=== LEESTEKST ===
Na afloop van de zitting is het onderzoek heropend en hebben partijen nog de volgende stukken ingediend:
- -
een nader stuk met afschriften van (model)overeenkomsten door belanghebbende, op verzoek van het Hof, en
- -
een pleitnota voor de nadere zitting door belanghebbende.
1.7.
Het onderzoek ter zitting is hervat en definitief gesloten op 15 augustus 2023. Van het verhandelde ter zitting is een proces-verbaal opgemaakt dat met deze uitspraak wordt meegezonden.
2. Feiten
2.1.
De moedermaatschappij van belanghebbende exploiteert een internetplatform waarop aan particulieren de mogelijkheid wordt geboden een toegangsrecht voor een sportwedstrijd, concert, festival of voorstelling ter (civielrechtelijke) doorverkoop aan te bieden aan andere particulieren. De verkoper bepaalt zelf de prijs waarvoor hij het toegangsrecht op het platform te koop zet, met een maximum van 120% van de originele toegangsprijs (inclusief reserveringskosten).
2.2.
Wanneer via het platform een transactie met betrekking tot een toegangsrecht wordt aangegaan, komt civielrechtelijk een koopovereenkomst tot stand tussen verkoper en koper. Op grond daarvan is de verkoper verplicht het toegangsrecht te verstrekken aan de koper en is de koper verplicht voor het toegangsrecht te betalen. In het geval van een toegangsrecht voor een evenement in Nederland komt daarnaast tussen de particulieren en belanghebbende een overeenkomst tot stand die ‘Ticketovereenkomst’ wordt genoemd. Daarin is onder meer bepaald dat betalingen via belanghebbende verlopen. Zowel verkoper als koper is een ‘service fee’ van 5% van de verkoopprijs aan belanghebbende verschuldigd, en de koper daarnaast nog een ‘transaction fee’ van 3%. Die fees zijn alleen verschuldigd indien het toegangsrecht daadwerkelijk wordt verkocht. De door de verkoper verschuldigde fees verrekent belanghebbende met de aan de verkoper door te betalen koopprijs. Belanghebbende controleert verder het (e-)ticket waaruit het toegangsrecht moet blijken op een aantal aspecten, zoals locatie, prijs, datum en barcode. Als bij een ‘normale’ [verkoop] iets fout gaat met een doorverkocht toegangsrecht, bemiddelt belanghebbende tussen verkoper en koper, opdat zij onderling tot een oplossing komen.

=== GEGEVENSLIJST ===
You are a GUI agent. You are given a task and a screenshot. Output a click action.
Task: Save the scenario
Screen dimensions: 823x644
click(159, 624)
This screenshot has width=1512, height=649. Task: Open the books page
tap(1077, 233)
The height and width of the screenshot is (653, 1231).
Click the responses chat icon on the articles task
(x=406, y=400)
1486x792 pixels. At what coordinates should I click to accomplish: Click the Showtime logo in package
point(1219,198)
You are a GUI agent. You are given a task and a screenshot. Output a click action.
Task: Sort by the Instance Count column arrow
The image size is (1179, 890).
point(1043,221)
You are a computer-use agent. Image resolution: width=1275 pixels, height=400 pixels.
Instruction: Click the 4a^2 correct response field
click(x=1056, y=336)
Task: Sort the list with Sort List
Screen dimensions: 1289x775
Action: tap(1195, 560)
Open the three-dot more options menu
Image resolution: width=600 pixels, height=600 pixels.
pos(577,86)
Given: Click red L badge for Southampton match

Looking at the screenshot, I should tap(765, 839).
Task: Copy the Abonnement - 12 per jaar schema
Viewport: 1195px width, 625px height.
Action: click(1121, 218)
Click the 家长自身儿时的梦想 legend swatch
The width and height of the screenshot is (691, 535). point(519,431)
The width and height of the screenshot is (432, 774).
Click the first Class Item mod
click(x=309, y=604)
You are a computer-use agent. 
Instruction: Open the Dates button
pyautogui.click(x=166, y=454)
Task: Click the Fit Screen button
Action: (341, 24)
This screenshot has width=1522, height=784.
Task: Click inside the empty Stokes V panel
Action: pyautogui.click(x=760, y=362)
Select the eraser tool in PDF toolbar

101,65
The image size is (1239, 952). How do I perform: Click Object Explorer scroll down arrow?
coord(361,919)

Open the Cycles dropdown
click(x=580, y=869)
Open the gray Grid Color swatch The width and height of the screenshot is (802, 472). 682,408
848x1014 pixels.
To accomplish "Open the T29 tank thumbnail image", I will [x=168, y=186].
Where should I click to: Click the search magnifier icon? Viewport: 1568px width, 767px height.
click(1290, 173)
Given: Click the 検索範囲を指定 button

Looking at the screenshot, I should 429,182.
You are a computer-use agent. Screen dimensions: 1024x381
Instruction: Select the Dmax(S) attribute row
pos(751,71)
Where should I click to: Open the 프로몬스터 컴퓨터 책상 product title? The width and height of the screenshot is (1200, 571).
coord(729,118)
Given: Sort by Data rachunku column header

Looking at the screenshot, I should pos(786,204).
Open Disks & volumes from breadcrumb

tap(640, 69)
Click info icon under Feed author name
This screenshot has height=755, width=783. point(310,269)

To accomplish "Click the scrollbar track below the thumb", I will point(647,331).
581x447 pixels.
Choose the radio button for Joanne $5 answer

=== OPDRACHTEN ===
#1 Kloppen de volgende uitspraken met de leestekst over het doorverkoopplatform? (a) De verkoper mag een toegangsrecht voor maximaal 120% van de originele toegangsprijs aanbieden. (b) De koper betaalt belanghebbende uitsluitend een service fee van 5%. (c) De fees zijn ook verschuldigd als het toegangsrecht niet wordt verkocht. Antwoord per uitspraak met ja of nee en citeer de doorslaggevende woorden uit de tekst letterlijk.
#2 Geef de regels uit de lijst letterlijk weer, te beginnen bij de regel met "Select the eraser tool in PDF toolbar" en eindigend bij de regel met "pos(751,71)", beide regels inbegrepen.

=== ANTWOORDEN ===
#1
(a) Ja: "met een maximum van 120% van de originele toegangsprijs (inclusief reserveringskosten)"
(b) Nee: "en de koper daarnaast nog een ‘transaction fee’ van 3%"
(c) Nee: "Die fees zijn alleen verschuldigd indien het toegangsrecht daadwerkelijk wordt verkocht."

#2
Select the eraser tool in PDF toolbar

101,65
The image size is (1239, 952). How do I perform: Click Object Explorer scroll down arrow?
coord(361,919)

Open the Cycles dropdown
click(x=580, y=869)
Open the gray Grid Color swatch The width and height of the screenshot is (802, 472). 682,408
848x1014 pixels.
To accomplish "Open the T29 tank thumbnail image", I will [x=168, y=186].
Where should I click to: Click the search magnifier icon? Viewport: 1568px width, 767px height.
click(1290, 173)
Given: Click the 検索範囲を指定 button

Looking at the screenshot, I should 429,182.
You are a computer-use agent. Screen dimensions: 1024x381
Instruction: Select the Dmax(S) attribute row
pos(751,71)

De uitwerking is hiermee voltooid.